→ **Activity**: Only the lines from the line containing "Viewport: 712px width, 354px" through the final line of the entries should be printed, exactly as given, with the pictures left out.

→ **Records excerpted from a collection**:
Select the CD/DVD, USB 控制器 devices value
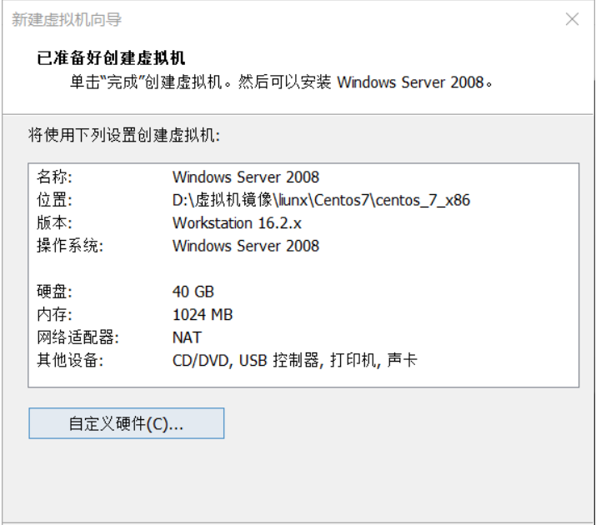The width and height of the screenshot is (596, 525). coord(295,360)
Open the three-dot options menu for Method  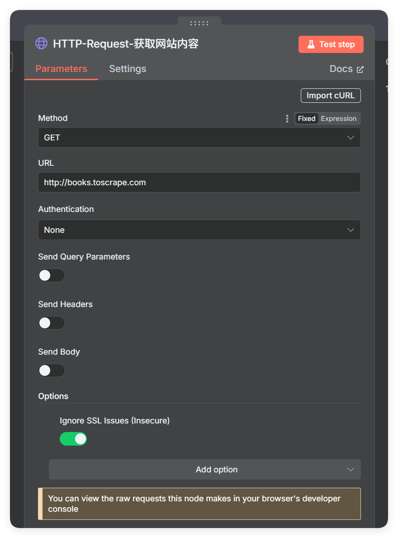click(x=287, y=119)
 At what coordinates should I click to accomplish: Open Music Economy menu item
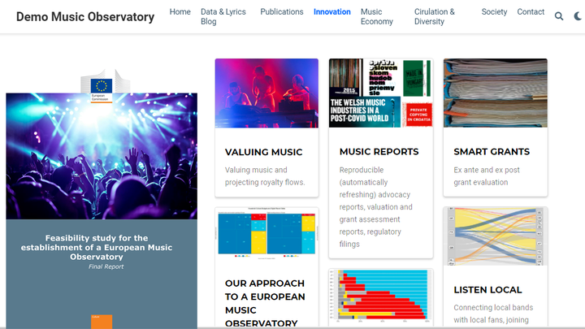pyautogui.click(x=376, y=17)
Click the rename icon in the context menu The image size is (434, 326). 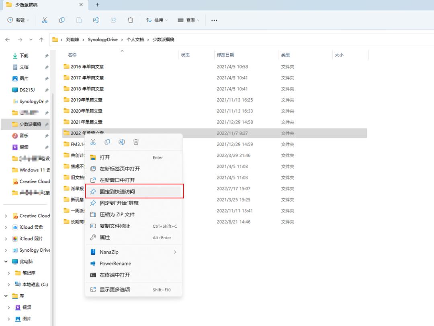coord(121,142)
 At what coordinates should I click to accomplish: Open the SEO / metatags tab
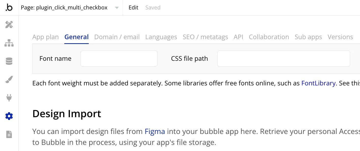205,37
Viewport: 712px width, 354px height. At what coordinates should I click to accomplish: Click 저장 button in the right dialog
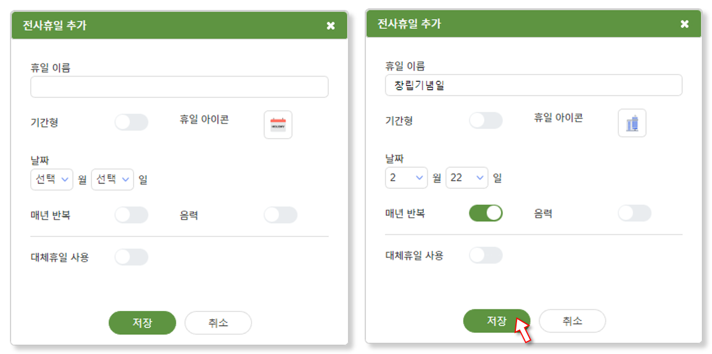coord(497,321)
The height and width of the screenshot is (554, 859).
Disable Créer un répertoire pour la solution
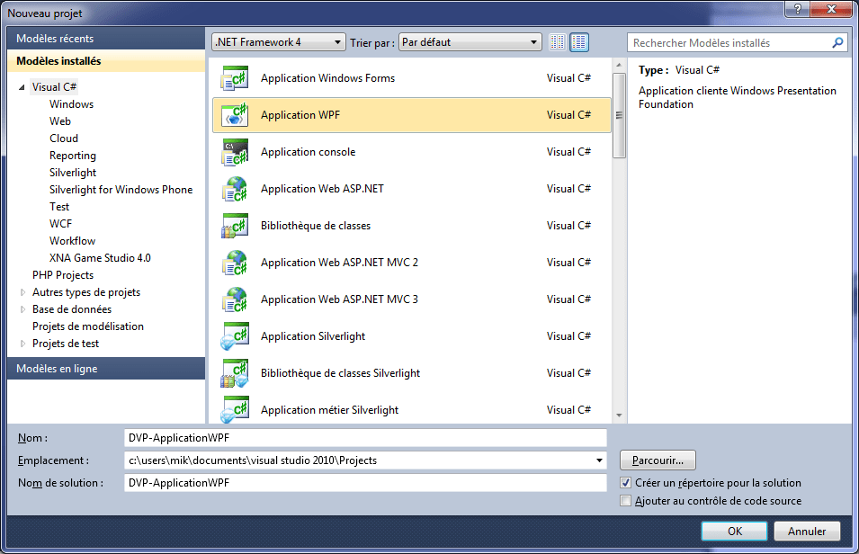[625, 483]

→ **Finished task**:
Viewport: 712px width, 354px height. At what coordinates should I click to accomplish: Click 저장 button in the right dialog
coord(497,321)
The height and width of the screenshot is (554, 859).
Disable Créer un répertoire pour la solution
[625, 483]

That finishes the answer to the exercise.